The flagship of Scotland’s largest ferry company has becoming more environmentally friendly – thanks to a new paint job.
A new high tech paint coating is set to make CalMac ferry MV Loch Seaforth more fuel-efficient by reducing the barnacles that slow it down.
Ironically the ship – which sails on the Stornoway to Ullapool route – broke down after its annual refit last month.
Vessel owner Caledonian Maritime Assets Ltd (CMAL) carried out the repainting work during the recent annual dry dock maintenance in Birkenhead. The work involved completely blasting the hull back to bare steel and repainting with a new low emission, fuel saving coating.
The silicone based paint, called Jotun Seaquest, uses cutting edge anti fouling technology to keep the vessel free of barnacles and other debris that attaches to the hull while at sea.
“This new non-stick hull uses a coating that makes it much harder for organisms to attach themselves to the vessel, making it more streamlined. This means it requires less fuel to maintain its normal operational speed,” said CalMac’s Director of Operations, Robert Morrison.
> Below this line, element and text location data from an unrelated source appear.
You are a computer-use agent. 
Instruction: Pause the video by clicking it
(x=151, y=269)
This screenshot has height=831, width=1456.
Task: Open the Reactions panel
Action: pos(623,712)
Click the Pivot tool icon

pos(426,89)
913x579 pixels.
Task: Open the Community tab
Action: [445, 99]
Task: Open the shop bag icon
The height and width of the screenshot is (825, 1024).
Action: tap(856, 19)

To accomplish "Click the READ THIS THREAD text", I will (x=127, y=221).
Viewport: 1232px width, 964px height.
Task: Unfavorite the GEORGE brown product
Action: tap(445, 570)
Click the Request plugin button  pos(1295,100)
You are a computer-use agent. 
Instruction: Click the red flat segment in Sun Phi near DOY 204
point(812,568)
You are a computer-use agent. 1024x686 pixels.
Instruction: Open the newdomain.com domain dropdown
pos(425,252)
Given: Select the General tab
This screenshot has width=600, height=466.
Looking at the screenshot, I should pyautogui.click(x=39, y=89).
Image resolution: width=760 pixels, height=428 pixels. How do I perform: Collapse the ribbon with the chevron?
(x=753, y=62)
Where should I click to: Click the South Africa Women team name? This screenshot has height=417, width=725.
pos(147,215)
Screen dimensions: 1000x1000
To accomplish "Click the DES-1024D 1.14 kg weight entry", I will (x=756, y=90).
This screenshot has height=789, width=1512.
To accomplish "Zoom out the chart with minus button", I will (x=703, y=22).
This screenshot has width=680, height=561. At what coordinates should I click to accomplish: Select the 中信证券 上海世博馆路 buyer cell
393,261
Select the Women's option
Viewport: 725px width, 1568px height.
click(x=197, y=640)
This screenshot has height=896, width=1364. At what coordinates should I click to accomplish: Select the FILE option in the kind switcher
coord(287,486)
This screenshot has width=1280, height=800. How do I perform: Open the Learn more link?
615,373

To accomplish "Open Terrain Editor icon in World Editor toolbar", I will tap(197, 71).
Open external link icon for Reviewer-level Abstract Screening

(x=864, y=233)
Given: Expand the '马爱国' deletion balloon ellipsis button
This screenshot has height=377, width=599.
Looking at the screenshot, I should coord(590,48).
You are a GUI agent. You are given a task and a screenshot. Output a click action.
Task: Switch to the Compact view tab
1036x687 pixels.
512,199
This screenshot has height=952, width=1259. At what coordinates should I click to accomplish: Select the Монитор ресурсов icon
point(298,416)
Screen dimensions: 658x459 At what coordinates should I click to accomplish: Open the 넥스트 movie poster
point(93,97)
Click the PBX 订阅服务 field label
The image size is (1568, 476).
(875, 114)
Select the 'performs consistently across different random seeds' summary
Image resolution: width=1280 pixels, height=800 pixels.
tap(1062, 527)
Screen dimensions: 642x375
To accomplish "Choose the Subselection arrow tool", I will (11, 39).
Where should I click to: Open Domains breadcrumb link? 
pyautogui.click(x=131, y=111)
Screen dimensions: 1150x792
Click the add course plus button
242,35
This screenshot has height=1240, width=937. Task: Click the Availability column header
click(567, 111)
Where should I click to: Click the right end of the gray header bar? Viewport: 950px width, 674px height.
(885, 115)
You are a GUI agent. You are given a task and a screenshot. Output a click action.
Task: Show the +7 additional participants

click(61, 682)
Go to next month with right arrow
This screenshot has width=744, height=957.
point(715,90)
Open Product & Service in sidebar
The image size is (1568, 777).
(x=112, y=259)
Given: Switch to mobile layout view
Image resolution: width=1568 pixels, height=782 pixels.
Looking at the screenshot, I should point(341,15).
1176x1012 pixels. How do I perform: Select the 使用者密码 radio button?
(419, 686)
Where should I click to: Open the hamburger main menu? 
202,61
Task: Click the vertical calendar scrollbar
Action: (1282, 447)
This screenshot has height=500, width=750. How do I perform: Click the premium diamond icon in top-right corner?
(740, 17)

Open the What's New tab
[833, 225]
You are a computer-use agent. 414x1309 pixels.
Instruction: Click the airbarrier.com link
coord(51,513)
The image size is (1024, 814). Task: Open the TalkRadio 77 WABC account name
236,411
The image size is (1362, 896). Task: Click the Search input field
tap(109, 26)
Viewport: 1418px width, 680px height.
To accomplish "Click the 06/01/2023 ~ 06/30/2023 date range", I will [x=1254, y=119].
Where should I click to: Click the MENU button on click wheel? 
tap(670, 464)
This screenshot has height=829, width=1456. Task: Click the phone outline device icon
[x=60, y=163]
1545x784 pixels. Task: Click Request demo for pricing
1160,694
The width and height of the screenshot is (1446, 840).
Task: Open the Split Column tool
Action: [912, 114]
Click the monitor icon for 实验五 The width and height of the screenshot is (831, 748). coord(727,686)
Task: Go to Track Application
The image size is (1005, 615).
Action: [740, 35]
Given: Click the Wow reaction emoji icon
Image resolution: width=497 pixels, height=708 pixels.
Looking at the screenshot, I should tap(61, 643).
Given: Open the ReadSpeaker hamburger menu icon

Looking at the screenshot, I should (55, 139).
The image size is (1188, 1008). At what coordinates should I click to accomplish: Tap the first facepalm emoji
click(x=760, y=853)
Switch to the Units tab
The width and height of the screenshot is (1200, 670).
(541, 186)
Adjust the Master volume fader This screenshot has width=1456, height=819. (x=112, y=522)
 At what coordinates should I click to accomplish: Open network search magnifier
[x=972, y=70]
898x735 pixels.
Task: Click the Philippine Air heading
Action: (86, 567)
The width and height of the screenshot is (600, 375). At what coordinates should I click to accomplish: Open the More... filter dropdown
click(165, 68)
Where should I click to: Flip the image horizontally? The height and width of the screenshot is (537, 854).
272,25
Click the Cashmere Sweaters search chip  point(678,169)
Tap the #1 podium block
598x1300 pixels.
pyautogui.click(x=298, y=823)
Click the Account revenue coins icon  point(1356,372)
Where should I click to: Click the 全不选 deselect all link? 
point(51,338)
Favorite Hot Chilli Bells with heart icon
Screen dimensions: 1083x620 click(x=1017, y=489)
John Salton, Fleet Manager at CMAL said:”The new coating will help to reduce future dry dock periods and hopefully allow a quicker return to service. We will monitor the performance of the new coating over the next year and we may consider applying it to other vessels in the fleet.”
Last month Western Isles Labour has called for a an independent inquiry into Caledonian MacBrayne’s ferry “debacle”. Spare parts had to be flown from Denmark to the MV Loch Seaforth.
The £42m vessel was laid up for days in Stornoway for repairs.